Downs (1957, citado por Mujica, 2014) arrazoa que o indivíduo votará pelo partido com o qual tenha maior afinidade, e que maximize suas possibilidades e oportunidades. Por tanto, há assim um cálculo influenciado por elementos avaliados racionalmente pelo cidadão, ou seja, uma análise de ‘custo-benefício’. Contudo, apesar de serem capazes de distinguir a postura dos partidos políticos, a distinção que fazem os eleitores não é de fato racional ou clara. Esta posição fundamenta a teoria da eleição racional, segundo a qual o que importa seria a percepção do desempenho do regime democrático, especialmente dos partidos políticos, afastando-se assim da explicação vinculada com as teorias de ordem cultural. Em termos gerais, o vínculo com os partidos políticos e o grau de envolvimento com eles dependeria do grau de utilidade que eles promovem para a sociedade.
------------------------------------
● **SUA TAREFA**
Extraia, sem qualquer alteração, do trecho sobre o voto do eleitor tudo o que vai de "Downs (1957, citado" até "para a sociedade.".

● **DADOS FORNECIDOS**
------------------------------------
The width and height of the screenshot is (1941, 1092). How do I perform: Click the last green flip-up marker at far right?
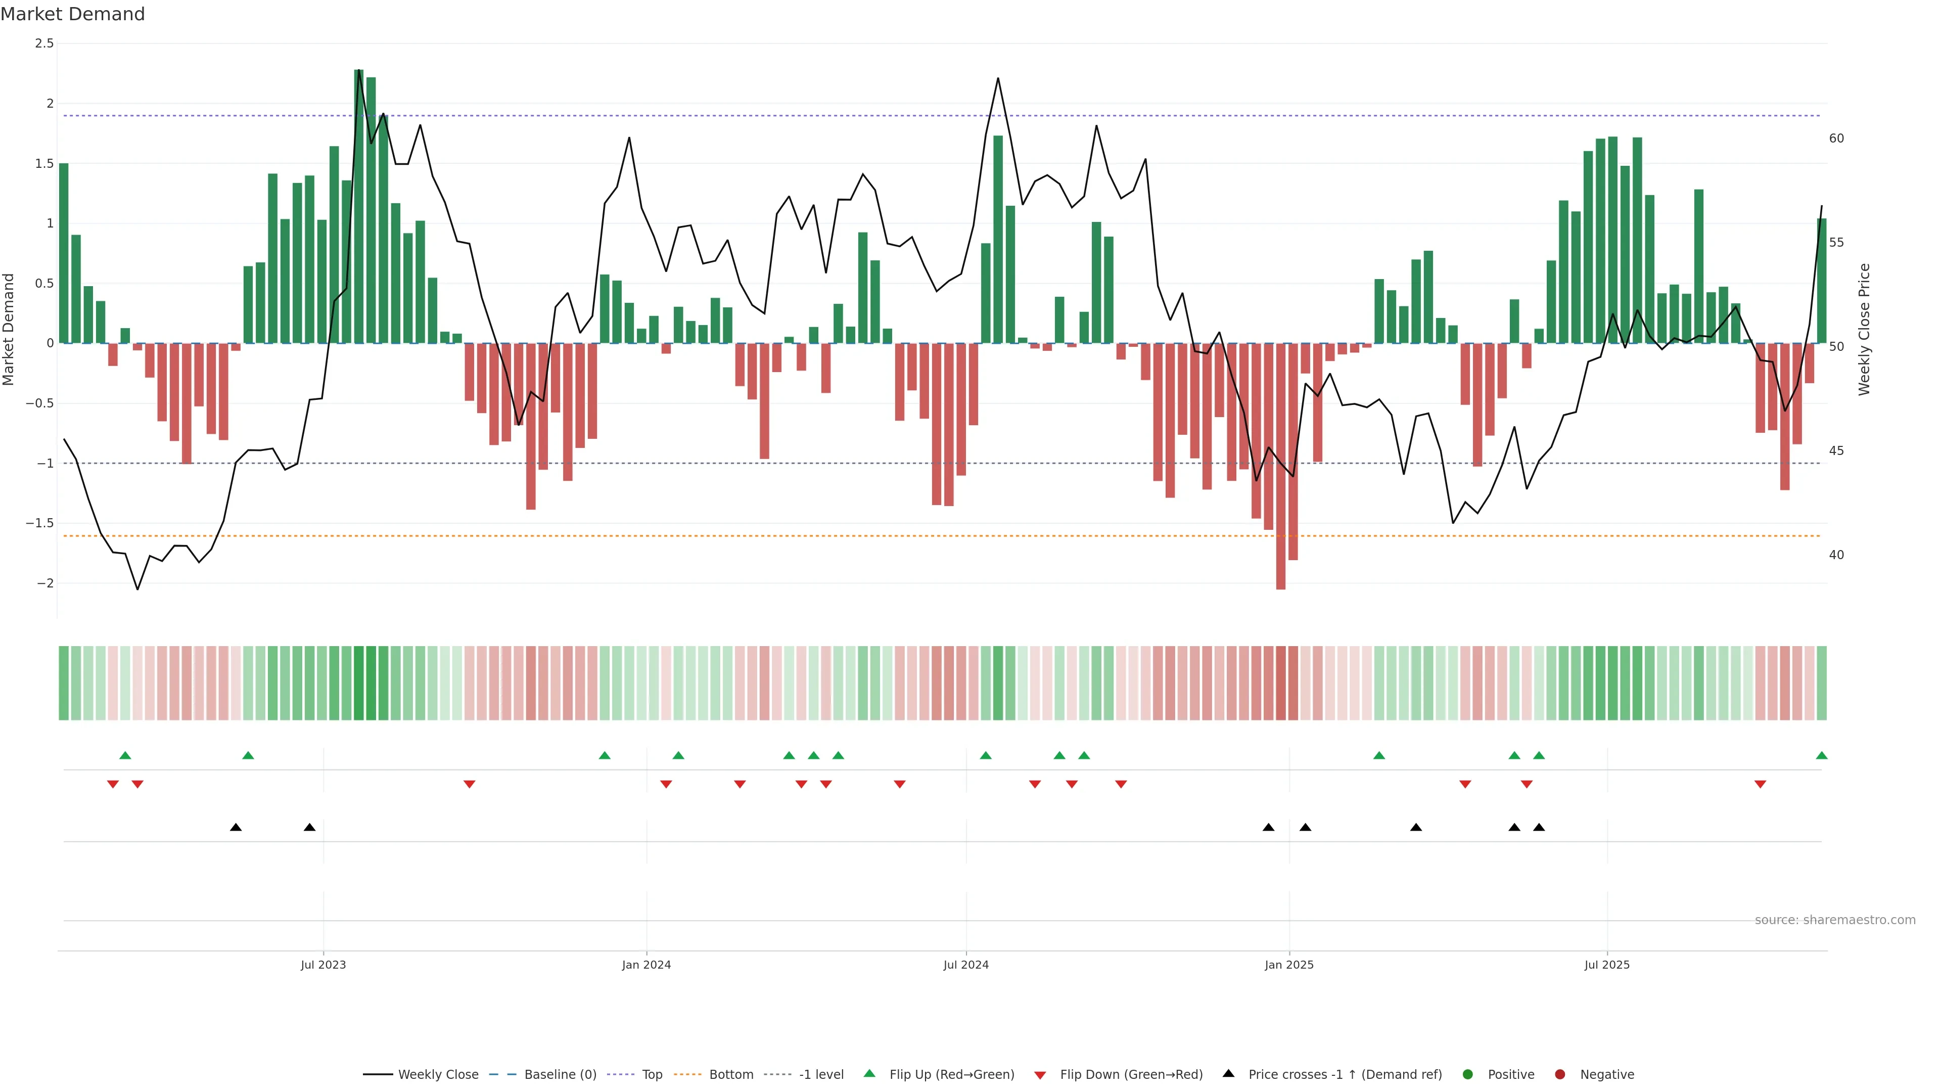1821,756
------------------------------------
● **RESPOSTA**
Downs (1957, citado por Mujica, 2014) arrazoa que o indivíduo votará pelo partido com o qual tenha maior afinidade, e que maximize suas possibilidades e oportunidades. Por tanto, há assim um cálculo influenciado por elementos avaliados racionalmente pelo cidadão, ou seja, uma análise de ‘custo-benefício’. Contudo, apesar de serem capazes de distinguir a postura dos partidos políticos, a distinção que fazem os eleitores não é de fato racional ou clara. Esta posição fundamenta a teoria da eleição racional, segundo a qual o que importa seria a percepção do desempenho do regime democrático, especialmente dos partidos políticos, afastando-se assim da explicação vinculada com as teorias de ordem cultural. Em termos gerais, o vínculo com os partidos políticos e o grau de envolvimento com eles dependeria do grau de utilidade que eles promovem para a sociedade.